Desterrarlas es mi deber, hasta la ascensión de la Centella perdurar….

Quiero gritarte y decirte,
que ser joven no es un lujo,
es más bien un derecho, pero que nunca lo perdonan los que te pagan el sueldo,
y mucho menos los que ya han sido succionados y son ‘tus viejos’.

Quiero decirte también
que el camino es largo,
que tal vez debas esforzarte no tanto,
sino apenas esforzarte en donde sabes que tienes los puntos más flacos:
que tu cepillo de dientes,
que tu billetera;
tu tiquete de viajes mas tu carretera; o tu entrada al templo y tu canción de Abril,
el estar enamorado y la sensación febril.
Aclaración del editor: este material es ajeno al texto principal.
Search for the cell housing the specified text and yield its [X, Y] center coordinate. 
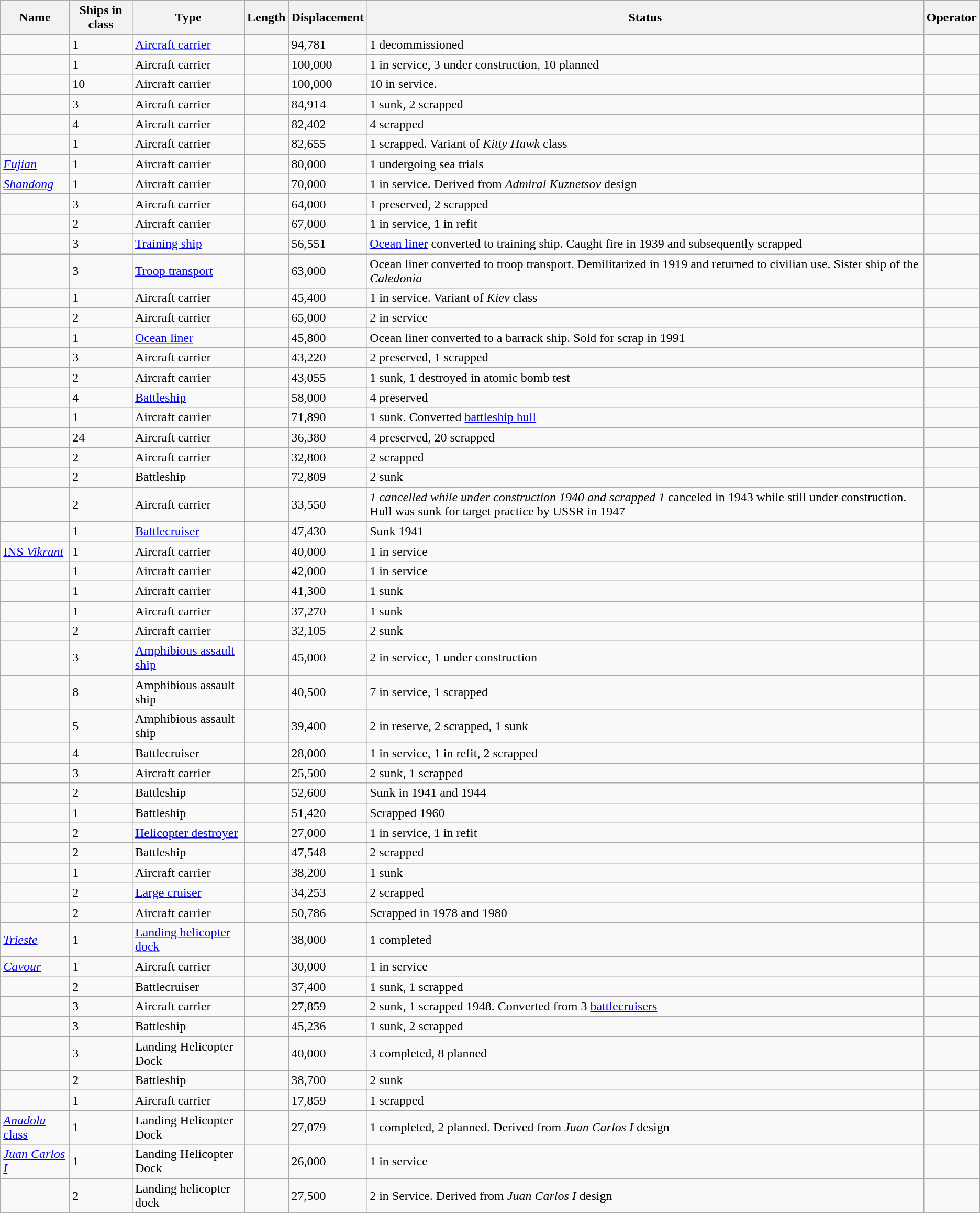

Yo hoy te canto, algo salido de mi torre de hierro.
Y quiero cantarte, pero sin Internet y sin televisión:
quiero que apagues esas feas luces de megapixeles,
¡añade más bien las de tu corazón!

Y cuando acabes de desafiar la noche
y digas ‘hasta la victoria’,
que un montón de estrellas te pertenezcan,
que no te pongas a pensar,
porque ahí, nunca habrá victoria.

Nada puedes hacer si de casualidad decides mamarte de tu elocuencia,
tu “transparencia”, tu “honestidad”:
¿estarás más cerca, tal vez, de dejar de ser tus profesores, de impresionar a los demás como si fueran tus padres?…
…¿dejar de comer migajas de amor?
Sin embargo puedes hacer con tus manos, lo que no con tu lengua:
haz mosaicos de tu corazón, hazle papelitos de amor a tu hígado y riñón…

…ama tu cuerpo, porque a él lo convertiste en la torre de hierro.
Y ya está bien, esos demonios ya no están, no te pueden dañar.